_Source extract_
----

Davis v. Dusch

Decision Date30 May 1966
Docket NumberNo. 10592.,10592.
Citation361 F.2d 495
PartiesJ. E. Clayton DAVIS, Rolland D. Winter, Cornelius D. Scully, and Howard W. Martin, Appellants, v. Frank A. DUSCH, Member, City Council, City of Virginia Beach, et al., Appellees.
CourtU.S. Court of Appeals — Fourth Circuit

Henry E. Howell, Jr., Norfolk, Va. (Howell, Anninos & Daugherty, Norfolk, Va., on brief), for appellants.

Harry Frazier, III, Richmond, Va. (Harry T. Marshall, City Atty., Virginia Beach, Va., and Hunton, Williams, Gay, Powell & Gibson, Richmond, Va., on brief), for appellees.

Before BOREMAN, BRYAN and BELL, Circuit Judges.

ALBERT V. BRYAN, Circuit Judge:

Apportionment of councilmen of the City of Virginia Beach, Virginia, among its seven boroughs presents this controversy. The original allocation in the city charter was annulled by the District Court in an earlier proceeding1, as denying the electorate one-person-one-vote equality2. The charter was then amended by the General Assembly of Virginia in the January-March 1966 session to provide a new plan.3 To a renewed attack on the same ground, the District Court held the present pattern impregnable. The holding is now appealed and this court reverses.

----

_Excerpted data_
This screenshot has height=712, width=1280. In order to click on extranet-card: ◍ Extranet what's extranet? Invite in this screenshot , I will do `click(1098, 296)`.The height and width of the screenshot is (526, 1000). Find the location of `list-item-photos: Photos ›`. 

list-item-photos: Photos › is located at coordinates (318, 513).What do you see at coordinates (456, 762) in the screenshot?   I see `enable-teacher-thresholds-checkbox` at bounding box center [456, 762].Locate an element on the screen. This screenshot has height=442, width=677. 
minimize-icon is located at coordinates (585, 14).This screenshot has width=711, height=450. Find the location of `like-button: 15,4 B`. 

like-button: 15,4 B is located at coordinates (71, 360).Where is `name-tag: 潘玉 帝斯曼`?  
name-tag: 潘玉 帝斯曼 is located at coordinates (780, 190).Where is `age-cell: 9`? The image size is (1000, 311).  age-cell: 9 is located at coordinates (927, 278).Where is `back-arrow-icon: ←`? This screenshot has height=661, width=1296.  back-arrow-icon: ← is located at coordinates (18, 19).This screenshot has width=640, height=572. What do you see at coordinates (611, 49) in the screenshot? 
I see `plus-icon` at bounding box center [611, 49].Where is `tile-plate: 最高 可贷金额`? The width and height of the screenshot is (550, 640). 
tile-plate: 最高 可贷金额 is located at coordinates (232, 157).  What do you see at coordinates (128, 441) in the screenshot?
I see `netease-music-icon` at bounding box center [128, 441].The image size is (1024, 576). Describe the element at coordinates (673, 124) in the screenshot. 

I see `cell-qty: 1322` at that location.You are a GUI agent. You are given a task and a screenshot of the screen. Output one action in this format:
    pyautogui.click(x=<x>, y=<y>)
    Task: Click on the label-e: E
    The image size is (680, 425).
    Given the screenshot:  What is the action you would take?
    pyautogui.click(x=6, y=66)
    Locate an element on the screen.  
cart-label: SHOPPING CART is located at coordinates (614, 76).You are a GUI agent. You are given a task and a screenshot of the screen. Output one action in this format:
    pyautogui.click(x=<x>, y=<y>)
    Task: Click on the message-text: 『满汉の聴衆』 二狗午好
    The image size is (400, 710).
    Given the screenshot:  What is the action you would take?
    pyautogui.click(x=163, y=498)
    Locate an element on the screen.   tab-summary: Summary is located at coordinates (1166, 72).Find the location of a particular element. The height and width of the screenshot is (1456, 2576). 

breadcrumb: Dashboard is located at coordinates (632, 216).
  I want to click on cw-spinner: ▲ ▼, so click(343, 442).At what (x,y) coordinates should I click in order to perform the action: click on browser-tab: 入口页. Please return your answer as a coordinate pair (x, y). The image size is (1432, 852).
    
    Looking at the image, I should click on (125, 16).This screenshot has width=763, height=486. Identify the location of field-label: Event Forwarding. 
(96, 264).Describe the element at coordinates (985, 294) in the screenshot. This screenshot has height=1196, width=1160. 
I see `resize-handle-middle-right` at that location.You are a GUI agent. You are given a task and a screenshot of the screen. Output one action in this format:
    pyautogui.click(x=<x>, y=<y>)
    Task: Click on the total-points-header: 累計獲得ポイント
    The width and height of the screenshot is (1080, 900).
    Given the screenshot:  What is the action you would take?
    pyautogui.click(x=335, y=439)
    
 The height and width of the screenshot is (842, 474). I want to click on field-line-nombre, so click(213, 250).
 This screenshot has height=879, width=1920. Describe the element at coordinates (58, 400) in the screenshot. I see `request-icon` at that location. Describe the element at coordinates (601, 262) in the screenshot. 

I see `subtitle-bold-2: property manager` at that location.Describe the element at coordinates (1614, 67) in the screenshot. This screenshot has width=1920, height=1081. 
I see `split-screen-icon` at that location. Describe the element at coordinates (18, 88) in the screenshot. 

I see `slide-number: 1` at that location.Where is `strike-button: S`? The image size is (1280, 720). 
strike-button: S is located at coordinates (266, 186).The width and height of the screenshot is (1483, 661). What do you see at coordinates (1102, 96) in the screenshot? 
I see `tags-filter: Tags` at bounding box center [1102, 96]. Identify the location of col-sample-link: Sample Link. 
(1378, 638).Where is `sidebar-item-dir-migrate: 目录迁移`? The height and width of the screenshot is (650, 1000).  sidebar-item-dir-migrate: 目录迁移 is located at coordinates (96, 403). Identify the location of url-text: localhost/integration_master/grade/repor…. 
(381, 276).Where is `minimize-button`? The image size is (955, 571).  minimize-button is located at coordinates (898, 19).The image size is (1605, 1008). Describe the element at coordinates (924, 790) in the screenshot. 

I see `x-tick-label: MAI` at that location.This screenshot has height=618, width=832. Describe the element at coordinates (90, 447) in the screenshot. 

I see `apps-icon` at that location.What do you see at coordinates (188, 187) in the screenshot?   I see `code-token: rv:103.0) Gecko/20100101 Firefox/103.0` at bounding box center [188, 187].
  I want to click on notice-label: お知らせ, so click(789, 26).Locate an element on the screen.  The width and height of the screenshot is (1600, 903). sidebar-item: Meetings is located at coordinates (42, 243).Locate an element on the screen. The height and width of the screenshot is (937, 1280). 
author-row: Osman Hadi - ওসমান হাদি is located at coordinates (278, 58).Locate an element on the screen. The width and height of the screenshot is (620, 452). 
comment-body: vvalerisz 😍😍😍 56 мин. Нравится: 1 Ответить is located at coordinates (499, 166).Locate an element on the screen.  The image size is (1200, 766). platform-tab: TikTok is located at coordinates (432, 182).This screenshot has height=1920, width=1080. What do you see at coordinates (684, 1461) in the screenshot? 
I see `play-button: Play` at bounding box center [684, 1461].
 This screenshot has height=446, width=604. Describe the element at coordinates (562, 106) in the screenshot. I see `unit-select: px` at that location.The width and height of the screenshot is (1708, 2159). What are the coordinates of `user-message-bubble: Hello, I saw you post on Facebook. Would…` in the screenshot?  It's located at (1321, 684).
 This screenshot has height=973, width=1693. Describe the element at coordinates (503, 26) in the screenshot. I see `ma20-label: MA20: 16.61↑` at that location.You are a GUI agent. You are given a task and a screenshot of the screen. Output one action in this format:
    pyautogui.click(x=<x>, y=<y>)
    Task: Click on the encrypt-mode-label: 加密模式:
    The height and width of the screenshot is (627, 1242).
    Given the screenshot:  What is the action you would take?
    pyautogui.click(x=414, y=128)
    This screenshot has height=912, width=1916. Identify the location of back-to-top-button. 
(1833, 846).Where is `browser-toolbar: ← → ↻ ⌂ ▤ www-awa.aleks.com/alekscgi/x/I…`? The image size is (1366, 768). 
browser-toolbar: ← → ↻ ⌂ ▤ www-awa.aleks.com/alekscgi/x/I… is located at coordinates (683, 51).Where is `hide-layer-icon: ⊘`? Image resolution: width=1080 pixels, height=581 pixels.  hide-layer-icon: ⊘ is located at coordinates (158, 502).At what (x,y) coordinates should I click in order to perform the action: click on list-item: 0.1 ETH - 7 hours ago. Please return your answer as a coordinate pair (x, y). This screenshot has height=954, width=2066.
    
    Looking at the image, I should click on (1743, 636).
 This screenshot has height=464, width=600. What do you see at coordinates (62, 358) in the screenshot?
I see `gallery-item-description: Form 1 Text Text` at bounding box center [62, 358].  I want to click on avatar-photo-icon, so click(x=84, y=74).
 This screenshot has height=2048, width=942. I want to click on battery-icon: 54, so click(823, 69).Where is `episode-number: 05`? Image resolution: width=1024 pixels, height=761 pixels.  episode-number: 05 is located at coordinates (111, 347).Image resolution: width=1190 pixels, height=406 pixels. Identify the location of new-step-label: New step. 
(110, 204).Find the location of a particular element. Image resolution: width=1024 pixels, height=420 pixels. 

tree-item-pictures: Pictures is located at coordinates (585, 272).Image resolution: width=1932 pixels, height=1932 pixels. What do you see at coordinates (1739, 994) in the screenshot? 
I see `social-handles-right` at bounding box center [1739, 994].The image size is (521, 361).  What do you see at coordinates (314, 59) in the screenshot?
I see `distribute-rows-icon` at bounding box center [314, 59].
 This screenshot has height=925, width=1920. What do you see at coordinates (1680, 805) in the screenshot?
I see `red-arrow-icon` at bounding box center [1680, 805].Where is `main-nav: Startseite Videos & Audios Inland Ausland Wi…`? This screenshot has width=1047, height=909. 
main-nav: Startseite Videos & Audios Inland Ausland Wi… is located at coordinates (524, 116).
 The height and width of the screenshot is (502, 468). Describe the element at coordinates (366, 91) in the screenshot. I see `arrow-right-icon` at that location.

----

_Study questions_
1 – Translate this sentence from the Davis v. Dusch opinion above into Spanish: "The holding is now appealed and this court reverses."
2 – Continue the Davis v. Dusch opinion above, starting after its last sentence.

_Answers for the tasks_
1 – La decisión ahora se apela y este tribunal la revoca.

2 –
The contested allotment of members of the council, the governing body of the city, is commonly known as the Seven-Four plan. It provides for 11 councilmen, all to be selected by the qualified voters throughout the entire city. However, 7 members are apportioned among 7 boroughs, one to each borough who must be a resident of that borough. The remaining 4 members are assigned to the city at large and may reside anywhere within its corporate limits.

The boroughs, their respective sizes and populations are as follows:

                Area in 1960
                Square Miles Borough Population
                      34             Blackwater           733
                      94.4           Pungo              2,504
                      58.6           Princess Anne      7,211
                      36.6           Kempsville        13,900
                      47             Lynnhaven         23,731
                      28             Bayside           29,048
                       2.4           Virginia Beach     8,091
                

The present City of Virginia Beach is the result of a consolidation on January 1, 1963 of the previous city of that name and the adjoining Princess Anne County. At that time the County was divided into 6 magisterial districts corresponding with, and having the same names as, the present boroughs, except that the borough of Princess Anne was formerly Seaboard District. Each district elected a supervisor, and these 6 supervisors constituted the governing County Board of Supervisors. The old City of Virginia Beach had 5 councilmen. The new City's council membership was a combination of the 6 former County positions and the 5 former city positions. However, as will have been noted, 5 councilmen of of the old city are now disposed as follows: to the Virginia Beach borough 1 and to the new city at large 4.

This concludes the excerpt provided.